I could not leave the atelier without purchasing some chocolate bars to take home to Philadelphia to share with my husband and our children. This started a discussion among us as we tend not to agree on what defines "un excellent chocolat"...  Like everything else in food, it does take time and experience to be able to distinguish and appreciate differences in chocolates... I am no expert... but do know that I'd rather not eat chocolate than a mediocre one... A real treat? A really nice piece of dark chocolate with an espresso after lunch (once all the dishes is done so that I can really enjoy my coffee!)...

Despite all that I just wrote,  when it comes to baking with chocolate, I generally use the  IKEA dark chocolate bars.  IKEA chocolate??? Yes, I know that it is definitively not the best chocolate out there but it is good enough to bake a cake for a Sunday afternoon tea-break! This is my price/quality hat taking over....

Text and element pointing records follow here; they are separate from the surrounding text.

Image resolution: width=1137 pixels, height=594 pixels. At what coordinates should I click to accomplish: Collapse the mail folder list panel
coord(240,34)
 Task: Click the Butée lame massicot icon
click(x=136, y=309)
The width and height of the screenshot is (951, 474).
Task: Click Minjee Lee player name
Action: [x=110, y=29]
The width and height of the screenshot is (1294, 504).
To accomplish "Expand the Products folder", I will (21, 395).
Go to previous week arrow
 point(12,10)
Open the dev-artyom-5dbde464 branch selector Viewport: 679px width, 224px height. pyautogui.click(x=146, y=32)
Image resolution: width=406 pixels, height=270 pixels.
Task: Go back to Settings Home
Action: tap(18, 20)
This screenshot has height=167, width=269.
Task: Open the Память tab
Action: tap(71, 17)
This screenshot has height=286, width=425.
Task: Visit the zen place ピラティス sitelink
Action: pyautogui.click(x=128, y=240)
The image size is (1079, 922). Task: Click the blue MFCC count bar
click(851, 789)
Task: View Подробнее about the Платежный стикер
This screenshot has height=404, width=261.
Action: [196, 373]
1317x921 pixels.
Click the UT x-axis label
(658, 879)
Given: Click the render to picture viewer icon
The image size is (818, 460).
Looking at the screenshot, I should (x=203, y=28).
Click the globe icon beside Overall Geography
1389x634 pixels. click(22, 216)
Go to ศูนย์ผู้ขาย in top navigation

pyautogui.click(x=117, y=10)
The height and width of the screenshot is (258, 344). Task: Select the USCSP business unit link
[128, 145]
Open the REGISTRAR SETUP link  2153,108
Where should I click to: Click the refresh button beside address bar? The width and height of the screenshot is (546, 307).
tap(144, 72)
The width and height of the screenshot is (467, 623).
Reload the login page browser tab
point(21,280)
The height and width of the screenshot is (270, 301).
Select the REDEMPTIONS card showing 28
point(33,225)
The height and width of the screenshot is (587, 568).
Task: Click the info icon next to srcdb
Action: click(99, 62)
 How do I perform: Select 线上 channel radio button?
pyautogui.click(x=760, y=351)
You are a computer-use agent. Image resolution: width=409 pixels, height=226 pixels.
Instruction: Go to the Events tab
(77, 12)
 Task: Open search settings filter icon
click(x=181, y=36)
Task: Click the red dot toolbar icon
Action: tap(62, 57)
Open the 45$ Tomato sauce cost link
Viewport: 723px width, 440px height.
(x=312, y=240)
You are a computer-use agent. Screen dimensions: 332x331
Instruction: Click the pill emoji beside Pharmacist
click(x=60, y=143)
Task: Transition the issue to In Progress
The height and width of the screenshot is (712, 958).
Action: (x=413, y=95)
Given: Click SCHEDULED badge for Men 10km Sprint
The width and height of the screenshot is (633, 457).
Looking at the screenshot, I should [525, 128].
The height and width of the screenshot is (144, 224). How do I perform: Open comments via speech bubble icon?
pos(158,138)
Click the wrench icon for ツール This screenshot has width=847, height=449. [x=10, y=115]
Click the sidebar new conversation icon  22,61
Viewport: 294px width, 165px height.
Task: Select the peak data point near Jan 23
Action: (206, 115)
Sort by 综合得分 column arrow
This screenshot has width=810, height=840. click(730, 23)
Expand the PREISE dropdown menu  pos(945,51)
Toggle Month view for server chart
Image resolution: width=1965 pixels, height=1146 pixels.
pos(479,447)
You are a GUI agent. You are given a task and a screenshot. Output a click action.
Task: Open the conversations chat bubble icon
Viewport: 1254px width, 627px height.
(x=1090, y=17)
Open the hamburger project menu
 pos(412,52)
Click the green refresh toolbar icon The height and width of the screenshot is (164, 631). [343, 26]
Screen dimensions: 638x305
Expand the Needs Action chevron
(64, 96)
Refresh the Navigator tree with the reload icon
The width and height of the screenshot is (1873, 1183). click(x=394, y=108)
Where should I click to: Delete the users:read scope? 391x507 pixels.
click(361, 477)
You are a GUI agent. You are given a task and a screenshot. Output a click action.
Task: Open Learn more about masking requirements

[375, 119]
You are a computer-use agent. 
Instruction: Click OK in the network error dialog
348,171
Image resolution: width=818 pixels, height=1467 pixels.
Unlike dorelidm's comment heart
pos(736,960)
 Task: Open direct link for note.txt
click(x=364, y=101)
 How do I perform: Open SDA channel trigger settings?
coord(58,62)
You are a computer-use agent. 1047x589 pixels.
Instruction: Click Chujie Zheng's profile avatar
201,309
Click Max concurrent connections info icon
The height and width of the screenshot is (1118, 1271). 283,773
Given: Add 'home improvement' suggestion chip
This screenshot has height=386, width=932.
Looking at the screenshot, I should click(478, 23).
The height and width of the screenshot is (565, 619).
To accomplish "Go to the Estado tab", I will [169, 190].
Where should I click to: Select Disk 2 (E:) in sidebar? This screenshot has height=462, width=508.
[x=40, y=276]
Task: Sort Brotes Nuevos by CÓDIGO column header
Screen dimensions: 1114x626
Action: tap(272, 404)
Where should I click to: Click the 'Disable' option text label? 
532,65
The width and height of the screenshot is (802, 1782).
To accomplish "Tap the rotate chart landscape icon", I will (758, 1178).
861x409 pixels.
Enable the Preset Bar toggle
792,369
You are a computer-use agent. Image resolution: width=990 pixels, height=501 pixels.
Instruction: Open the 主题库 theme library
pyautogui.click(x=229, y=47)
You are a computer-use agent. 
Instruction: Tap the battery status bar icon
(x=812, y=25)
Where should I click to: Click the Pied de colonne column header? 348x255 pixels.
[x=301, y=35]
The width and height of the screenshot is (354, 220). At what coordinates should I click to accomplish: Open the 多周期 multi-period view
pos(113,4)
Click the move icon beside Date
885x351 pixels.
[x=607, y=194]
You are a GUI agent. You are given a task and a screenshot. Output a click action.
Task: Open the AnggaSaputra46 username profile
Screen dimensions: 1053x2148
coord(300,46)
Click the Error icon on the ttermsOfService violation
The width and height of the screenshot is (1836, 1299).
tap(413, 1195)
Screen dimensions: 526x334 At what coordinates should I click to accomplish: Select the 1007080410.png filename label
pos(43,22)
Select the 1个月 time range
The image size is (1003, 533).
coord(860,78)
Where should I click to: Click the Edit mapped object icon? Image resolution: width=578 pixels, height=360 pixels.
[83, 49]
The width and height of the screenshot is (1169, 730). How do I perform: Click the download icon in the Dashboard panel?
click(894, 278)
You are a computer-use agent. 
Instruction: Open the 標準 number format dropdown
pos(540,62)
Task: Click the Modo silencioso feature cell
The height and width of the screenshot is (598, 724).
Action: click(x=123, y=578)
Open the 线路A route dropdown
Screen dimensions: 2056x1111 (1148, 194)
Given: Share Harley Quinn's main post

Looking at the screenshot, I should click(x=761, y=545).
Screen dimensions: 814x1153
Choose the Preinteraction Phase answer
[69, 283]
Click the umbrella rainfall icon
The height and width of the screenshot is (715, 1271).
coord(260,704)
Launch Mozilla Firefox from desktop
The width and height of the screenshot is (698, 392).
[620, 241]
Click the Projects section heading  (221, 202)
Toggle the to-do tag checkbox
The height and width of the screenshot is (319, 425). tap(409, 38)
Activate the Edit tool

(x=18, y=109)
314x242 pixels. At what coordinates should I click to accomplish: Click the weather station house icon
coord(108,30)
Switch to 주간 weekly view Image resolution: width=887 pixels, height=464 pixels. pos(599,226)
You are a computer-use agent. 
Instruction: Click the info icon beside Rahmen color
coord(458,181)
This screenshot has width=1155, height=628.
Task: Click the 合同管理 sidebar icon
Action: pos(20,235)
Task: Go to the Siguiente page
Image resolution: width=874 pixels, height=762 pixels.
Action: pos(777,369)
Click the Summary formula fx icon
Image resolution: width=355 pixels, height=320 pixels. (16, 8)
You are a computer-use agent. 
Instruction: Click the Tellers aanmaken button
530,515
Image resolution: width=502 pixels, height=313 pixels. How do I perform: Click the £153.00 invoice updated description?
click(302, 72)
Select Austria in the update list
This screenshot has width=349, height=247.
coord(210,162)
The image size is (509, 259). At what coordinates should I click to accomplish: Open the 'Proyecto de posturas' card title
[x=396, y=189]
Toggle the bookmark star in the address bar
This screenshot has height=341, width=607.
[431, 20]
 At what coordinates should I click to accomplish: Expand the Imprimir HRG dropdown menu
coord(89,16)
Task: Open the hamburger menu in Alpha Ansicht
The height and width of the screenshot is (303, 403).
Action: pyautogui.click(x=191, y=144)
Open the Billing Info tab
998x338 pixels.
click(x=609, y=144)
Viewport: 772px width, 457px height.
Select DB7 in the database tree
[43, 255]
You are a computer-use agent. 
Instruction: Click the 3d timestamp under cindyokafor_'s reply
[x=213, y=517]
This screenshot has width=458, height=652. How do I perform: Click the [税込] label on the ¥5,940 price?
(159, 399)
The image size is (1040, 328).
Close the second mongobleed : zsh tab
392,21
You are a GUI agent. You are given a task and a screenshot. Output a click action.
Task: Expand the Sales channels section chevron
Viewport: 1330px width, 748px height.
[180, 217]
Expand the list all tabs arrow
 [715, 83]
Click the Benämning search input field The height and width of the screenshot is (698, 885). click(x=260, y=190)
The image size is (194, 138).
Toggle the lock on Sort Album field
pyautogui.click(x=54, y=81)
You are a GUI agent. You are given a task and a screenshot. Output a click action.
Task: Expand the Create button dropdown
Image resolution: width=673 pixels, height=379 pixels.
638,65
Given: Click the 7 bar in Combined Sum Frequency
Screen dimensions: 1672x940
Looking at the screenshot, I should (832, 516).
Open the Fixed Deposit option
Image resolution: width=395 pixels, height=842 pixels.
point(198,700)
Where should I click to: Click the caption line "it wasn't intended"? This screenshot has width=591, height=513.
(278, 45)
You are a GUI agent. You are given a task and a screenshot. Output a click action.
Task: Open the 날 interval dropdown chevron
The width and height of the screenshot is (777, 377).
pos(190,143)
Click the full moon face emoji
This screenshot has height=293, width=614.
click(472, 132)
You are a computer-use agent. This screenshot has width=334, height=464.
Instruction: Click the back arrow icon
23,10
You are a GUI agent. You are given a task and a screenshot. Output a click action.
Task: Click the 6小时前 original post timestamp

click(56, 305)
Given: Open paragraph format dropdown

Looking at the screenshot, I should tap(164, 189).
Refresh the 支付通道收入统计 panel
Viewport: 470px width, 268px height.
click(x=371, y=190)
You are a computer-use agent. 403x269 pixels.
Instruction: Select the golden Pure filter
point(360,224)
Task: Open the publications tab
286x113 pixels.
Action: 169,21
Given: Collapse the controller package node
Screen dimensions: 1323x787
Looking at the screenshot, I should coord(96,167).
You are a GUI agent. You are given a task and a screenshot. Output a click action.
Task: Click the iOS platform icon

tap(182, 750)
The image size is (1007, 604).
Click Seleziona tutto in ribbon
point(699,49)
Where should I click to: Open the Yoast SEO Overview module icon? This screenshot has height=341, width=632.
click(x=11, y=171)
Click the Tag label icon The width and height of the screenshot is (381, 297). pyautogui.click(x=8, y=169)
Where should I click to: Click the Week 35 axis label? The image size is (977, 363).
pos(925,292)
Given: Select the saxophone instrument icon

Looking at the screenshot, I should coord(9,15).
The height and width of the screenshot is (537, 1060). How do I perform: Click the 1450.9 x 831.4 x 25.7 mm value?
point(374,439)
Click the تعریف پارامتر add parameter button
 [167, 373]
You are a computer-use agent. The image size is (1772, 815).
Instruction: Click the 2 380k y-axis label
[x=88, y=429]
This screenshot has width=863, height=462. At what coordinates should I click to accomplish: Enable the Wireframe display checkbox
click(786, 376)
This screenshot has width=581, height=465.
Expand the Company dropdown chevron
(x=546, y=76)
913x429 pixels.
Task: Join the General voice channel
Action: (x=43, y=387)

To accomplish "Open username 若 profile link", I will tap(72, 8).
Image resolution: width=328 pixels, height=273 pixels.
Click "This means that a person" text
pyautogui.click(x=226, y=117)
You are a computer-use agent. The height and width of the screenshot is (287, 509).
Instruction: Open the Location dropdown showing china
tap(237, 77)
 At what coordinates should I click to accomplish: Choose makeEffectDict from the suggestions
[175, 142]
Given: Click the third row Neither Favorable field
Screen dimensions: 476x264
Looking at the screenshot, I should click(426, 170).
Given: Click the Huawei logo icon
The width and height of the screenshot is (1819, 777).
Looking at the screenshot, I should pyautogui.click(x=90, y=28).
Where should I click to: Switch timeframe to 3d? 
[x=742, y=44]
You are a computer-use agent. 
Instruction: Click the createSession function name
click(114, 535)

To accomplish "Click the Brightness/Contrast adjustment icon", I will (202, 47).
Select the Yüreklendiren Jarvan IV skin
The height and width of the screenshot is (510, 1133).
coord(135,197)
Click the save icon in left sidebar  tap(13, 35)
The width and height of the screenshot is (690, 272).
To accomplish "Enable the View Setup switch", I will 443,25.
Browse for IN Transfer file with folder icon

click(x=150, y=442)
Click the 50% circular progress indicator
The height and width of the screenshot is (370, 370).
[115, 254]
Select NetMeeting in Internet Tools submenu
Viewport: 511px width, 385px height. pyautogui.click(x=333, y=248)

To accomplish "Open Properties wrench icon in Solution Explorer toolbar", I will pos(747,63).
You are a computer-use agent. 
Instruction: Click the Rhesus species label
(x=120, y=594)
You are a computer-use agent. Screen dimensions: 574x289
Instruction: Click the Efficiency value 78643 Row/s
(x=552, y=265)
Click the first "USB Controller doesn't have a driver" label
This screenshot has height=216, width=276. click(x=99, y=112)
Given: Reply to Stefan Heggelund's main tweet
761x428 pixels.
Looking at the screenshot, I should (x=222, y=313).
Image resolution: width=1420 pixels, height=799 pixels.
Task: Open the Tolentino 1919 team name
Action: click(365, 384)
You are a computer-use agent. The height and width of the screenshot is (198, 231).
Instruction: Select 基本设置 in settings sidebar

Here is a recipe I got a few years ago. This recipe is a great recipe, and not just for people who avoid gluten.... The best thing? It's even the next day.. so very practical when I don't have time to bake something on Sunday morning...  Verdict of the Chocolate-cake eaters in our family? They all love it! Would it taste better with a more-upscale chocolate? I am not sure. Will have to try! Bon Appétit!


  • 275 gr (9.7 oz) dark chocolate
  • 5 medium eggs separated
  • 175g (6.1 oz) sugar
  • 140g (4.9 oz) almond flour (ground almonds)
  • 1 TBs of rhum or orange liqueur (optional)

  • Preheat ovent to 170C (340F)
  • Roughly chop about 50g of the chocolate and reserve
  • Melt the remaining chocolate in the microwave or in a double-boiler
  • Whisk the egg whites until they form soft peaks. Gradually whisk in half of the sugar, a tablespoon at a time until incorporated - you have a soft meringue.
  • Beat the egg yolks together with the remaining sugar until pale and doubled in volume.
  • Carefully fold in the meringue mixture into the egg yolk mixture. 
  • Gently fold in the chocolate
  • Fold in the rest of the meringue
  • Fold in the almond flour and the chopped chocolate.
  • Add the rhum/liqueur.
  • Fold into a round mold and bake in the oven for 30mns. After 30mns, turn the oven off and leave the cake for another 15mns.